Leopardheart01 · 26/11/2025 13:37

@CagneyNYPD1 yep, spot on. You read about people leading double lives but never think it will happen to someone you know, let alone happen to you, it’s like something you read in Take a Break!

yes the affair partner knows about my son and I. I also have an older daughter from a previous marriage who is caught up in all of this. I didn’t introduce them for 2 years because I wanted to be sure of this relationship before involving her. It took me years to rebuild myself and my confidence after my ex husband cheated, now I feel back to square one.

OP posts:
Leopardheart01 · 26/11/2025 13:38

@Mumto21234 Thankyou. I’m rooting for you too x

OP posts:
OverlyFragrant · 26/11/2025 13:40

Cunt. No other words to describe him. Let him go and play happy families with his ex whilst you hold your head high and focus on giving you and your son the best life.

Odiebay · 26/11/2025 13:43

Why would he go back to a relationship like that? .. birds of a feather flock together...

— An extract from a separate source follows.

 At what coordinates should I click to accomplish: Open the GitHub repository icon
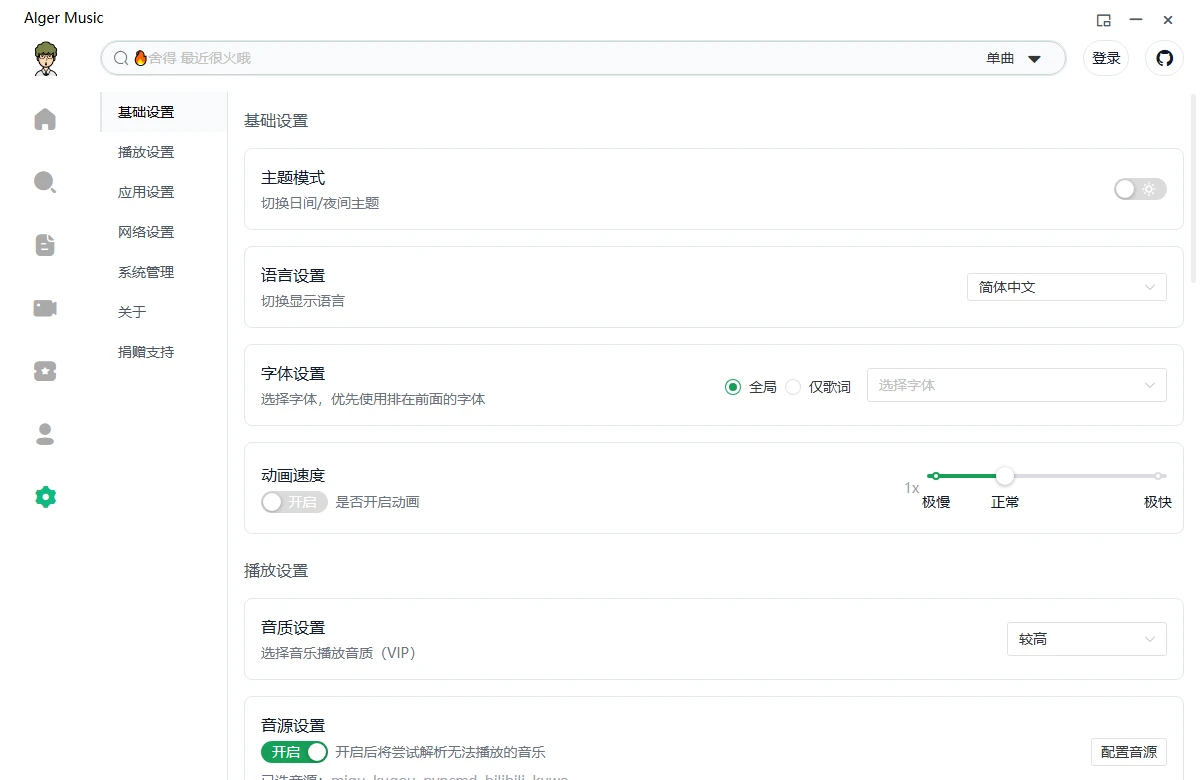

Quite frankly you need to find your anger. Please also get tested. He's obviously been having unprotected sex with at least as st two women.

I'm so sorry this happened to you but I can promise you everyone who can do maths will know exactly who so to blame for this .

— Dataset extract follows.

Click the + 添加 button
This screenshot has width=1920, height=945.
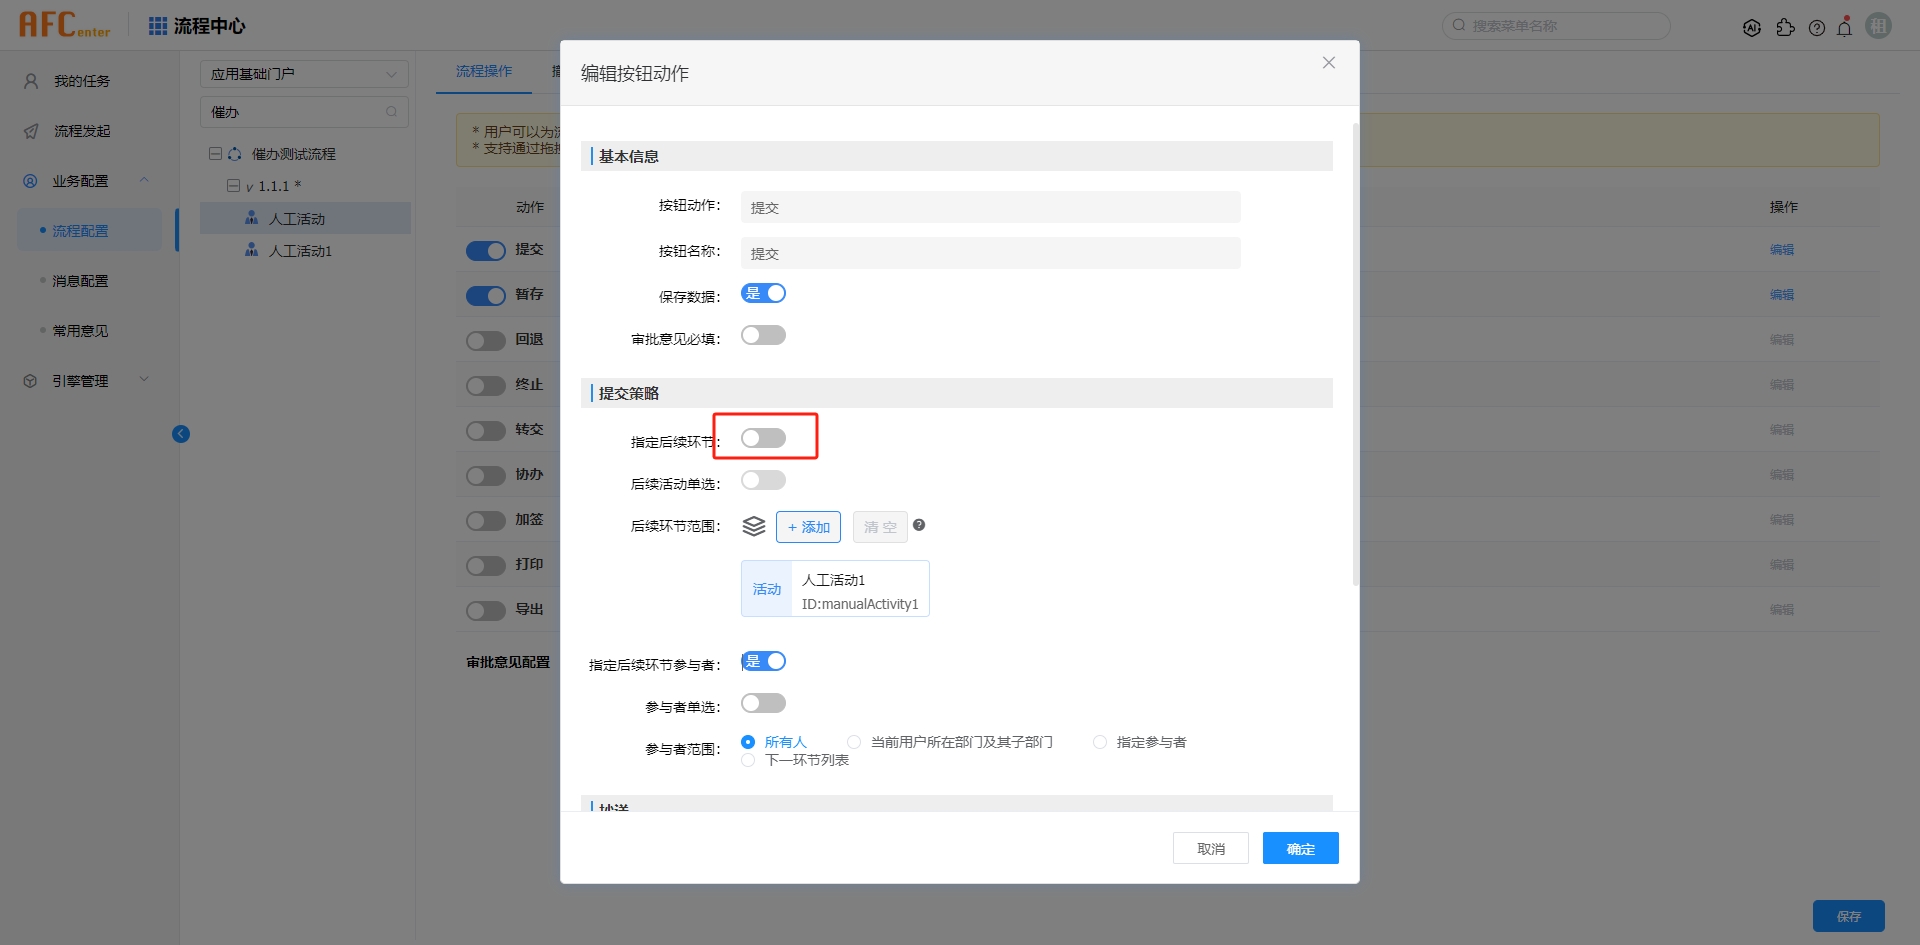[x=808, y=527]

I am your son in this situation. My dad had my sister with my step mum who gave birth 5 months after I was born. Disgusting man. My mum left immediately and he begged and begged. Ended up going to the only woman who would have him. They are still together and utterly miserable. Havnt seen him in 7 years and didn't have much to do with him growing up. He thought he wouldn't be held accountable when I got older but he then had to explain it to me why my sister is 5 months younger than me.

This man is not good enough for you and your son. Yes by some miracle he might be there for the baby but I wouldn't put money on it.

ClickClickety · 26/11/2025 13:54

Sorry this happened OP. It's quite possible he told you a pack of lies about his past relationship. Lower your expectations of what he'll be like.

Leopardheart01 · 26/11/2025 13:57

Oh crikey @Odiebay so sorry that happened to you, but Thankyou so much for sharing your perspective.

and yes, one of the first things I did was go and get tested.

OP posts:
CagneyNYPD1 · 26/11/2025 13:57

OverlyFragrant · 26/11/2025 13:40

Cunt. No other words to describe him. Let him go and play happy families with his ex whilst you hold your head high and focus on giving you and your son the best life.

I very rarely use the word cunt. I save it for absolute cunts. He is indeed a massive cunt.

lolly427 · 26/11/2025 14:17

What a shitty bastard OP. I don't really know what else to say except you deserve a million times better.

ThisAutumnTown · 26/11/2025 14:46

What an absolute specimen!
I can promise you that he will absolutely regret all of this and try to crawl back to you.
The reason he wants to return to the volatile relationship is because you get addicted to the adrenaline.
He’s destroying everything around him and he’ll soon realise what he’s done

Applepe · 26/11/2025 17:06

I’m just sending a hug. What a bastard! xx

Dweetfidilove · 26/11/2025 17:37

What you do is go off and build a good, content life for you and your children, away from this man.

Not only has he cheated on you, he now expects you to wait while he 'processes '. Tell him to get to f%£k.

She knows what she wants - him.
He'd like to give it a go, though he's going to process, I.e. give you the responsibility of ending the relationship- coward that he is.
Which leaves you - Choose yourself and your children.